+++ Data excerpts

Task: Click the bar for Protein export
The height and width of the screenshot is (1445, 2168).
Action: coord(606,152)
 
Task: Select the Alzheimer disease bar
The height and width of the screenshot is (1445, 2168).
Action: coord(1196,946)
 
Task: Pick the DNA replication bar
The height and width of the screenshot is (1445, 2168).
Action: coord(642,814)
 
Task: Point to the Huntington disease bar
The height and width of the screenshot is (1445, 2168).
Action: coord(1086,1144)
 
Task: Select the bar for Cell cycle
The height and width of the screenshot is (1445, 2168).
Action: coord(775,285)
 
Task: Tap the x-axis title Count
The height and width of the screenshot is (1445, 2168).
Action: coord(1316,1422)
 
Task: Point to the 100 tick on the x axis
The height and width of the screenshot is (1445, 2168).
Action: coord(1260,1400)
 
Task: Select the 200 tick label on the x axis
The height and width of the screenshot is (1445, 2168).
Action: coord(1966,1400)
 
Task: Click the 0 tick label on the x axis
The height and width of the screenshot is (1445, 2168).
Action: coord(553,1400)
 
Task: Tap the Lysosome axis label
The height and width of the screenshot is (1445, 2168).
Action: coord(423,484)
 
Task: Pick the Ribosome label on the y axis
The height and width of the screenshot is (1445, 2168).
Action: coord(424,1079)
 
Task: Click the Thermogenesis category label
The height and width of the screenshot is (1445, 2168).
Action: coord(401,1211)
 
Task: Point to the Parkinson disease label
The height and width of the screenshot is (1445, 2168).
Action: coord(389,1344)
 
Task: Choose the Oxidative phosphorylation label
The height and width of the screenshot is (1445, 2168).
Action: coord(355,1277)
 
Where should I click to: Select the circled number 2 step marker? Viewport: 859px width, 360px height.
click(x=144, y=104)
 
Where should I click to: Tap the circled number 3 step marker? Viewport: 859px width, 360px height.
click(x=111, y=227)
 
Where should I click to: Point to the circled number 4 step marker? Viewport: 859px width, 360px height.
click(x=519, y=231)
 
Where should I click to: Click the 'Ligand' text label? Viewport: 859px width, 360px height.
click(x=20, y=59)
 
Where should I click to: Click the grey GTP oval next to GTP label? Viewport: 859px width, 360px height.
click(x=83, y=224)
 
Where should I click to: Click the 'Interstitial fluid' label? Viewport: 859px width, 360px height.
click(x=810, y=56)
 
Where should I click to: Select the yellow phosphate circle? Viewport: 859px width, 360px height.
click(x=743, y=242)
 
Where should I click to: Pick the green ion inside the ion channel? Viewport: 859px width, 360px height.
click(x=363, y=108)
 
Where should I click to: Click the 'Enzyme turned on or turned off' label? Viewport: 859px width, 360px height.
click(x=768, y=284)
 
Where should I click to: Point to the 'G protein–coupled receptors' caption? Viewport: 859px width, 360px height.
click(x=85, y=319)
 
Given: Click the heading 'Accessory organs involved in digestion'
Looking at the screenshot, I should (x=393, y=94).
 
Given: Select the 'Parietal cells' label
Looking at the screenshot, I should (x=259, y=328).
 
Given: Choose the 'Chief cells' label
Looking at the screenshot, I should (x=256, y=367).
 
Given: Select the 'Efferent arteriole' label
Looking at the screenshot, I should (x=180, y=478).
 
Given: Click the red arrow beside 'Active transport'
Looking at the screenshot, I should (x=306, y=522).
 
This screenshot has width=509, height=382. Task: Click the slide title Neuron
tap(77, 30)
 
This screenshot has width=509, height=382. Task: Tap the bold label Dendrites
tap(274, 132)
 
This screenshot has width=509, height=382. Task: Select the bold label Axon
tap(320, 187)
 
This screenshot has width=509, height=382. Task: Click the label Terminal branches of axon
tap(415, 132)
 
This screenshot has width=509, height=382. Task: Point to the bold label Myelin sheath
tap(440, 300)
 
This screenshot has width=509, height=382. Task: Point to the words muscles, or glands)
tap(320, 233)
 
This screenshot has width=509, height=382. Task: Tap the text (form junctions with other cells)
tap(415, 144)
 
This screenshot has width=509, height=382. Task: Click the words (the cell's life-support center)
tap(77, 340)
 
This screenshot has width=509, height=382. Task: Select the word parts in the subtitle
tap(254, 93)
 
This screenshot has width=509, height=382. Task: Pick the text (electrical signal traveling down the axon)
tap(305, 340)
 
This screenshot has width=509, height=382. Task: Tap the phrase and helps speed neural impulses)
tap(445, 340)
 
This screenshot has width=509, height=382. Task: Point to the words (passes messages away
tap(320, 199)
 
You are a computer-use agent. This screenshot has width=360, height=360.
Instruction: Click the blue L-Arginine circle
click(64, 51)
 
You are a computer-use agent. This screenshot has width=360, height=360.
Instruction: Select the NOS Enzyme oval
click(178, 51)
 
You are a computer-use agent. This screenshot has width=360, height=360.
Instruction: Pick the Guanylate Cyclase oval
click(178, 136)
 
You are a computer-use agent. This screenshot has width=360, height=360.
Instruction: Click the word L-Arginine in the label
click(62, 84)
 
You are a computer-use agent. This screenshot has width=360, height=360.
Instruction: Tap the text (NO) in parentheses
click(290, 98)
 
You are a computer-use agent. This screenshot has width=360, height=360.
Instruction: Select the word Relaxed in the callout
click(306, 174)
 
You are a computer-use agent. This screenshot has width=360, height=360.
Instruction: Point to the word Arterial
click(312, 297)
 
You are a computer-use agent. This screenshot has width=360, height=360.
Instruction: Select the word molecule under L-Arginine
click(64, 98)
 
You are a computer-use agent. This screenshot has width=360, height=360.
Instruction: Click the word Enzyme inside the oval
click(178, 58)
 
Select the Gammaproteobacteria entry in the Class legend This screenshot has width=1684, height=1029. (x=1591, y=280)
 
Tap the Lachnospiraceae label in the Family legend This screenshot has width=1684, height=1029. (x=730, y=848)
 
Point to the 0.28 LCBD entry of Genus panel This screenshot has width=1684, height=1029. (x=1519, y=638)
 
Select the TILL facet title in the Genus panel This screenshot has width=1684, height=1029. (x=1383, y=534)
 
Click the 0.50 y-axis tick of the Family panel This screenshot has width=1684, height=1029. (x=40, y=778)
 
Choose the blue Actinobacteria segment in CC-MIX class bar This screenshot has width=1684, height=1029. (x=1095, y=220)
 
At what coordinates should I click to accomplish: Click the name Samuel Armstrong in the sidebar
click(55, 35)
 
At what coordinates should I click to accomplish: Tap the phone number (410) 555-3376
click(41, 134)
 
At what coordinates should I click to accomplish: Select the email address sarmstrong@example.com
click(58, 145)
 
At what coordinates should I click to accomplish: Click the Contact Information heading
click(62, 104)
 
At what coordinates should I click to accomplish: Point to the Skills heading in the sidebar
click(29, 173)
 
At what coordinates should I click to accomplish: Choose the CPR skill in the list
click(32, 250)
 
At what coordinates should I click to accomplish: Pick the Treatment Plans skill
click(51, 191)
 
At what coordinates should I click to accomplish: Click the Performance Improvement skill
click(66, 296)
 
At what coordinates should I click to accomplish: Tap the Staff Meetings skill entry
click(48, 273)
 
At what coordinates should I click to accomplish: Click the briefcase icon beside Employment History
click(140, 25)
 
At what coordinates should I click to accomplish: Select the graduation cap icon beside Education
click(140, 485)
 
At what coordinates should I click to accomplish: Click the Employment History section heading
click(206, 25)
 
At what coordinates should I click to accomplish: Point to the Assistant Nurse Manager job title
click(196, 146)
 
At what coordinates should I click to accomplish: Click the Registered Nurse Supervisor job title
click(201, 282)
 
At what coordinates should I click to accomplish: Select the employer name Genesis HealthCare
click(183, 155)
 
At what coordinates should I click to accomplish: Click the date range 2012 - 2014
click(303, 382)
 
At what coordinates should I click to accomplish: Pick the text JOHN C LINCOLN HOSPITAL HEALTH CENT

++++++

## Activity
Which lines above run from the one containing "Task: Tap the Lysosome axis label" down to the one containing "Task: Choose the"? Repeat exactly those, both ends included, and nothing else.

## Answer section
Task: Tap the Lysosome axis label
The height and width of the screenshot is (1445, 2168).
Action: coord(423,484)
 
Task: Pick the Ribosome label on the y axis
The height and width of the screenshot is (1445, 2168).
Action: coord(424,1079)
 
Task: Click the Thermogenesis category label
The height and width of the screenshot is (1445, 2168).
Action: coord(401,1211)
 
Task: Point to the Parkinson disease label
The height and width of the screenshot is (1445, 2168).
Action: coord(389,1344)
 
Task: Choose the Oxidative phosphorylation label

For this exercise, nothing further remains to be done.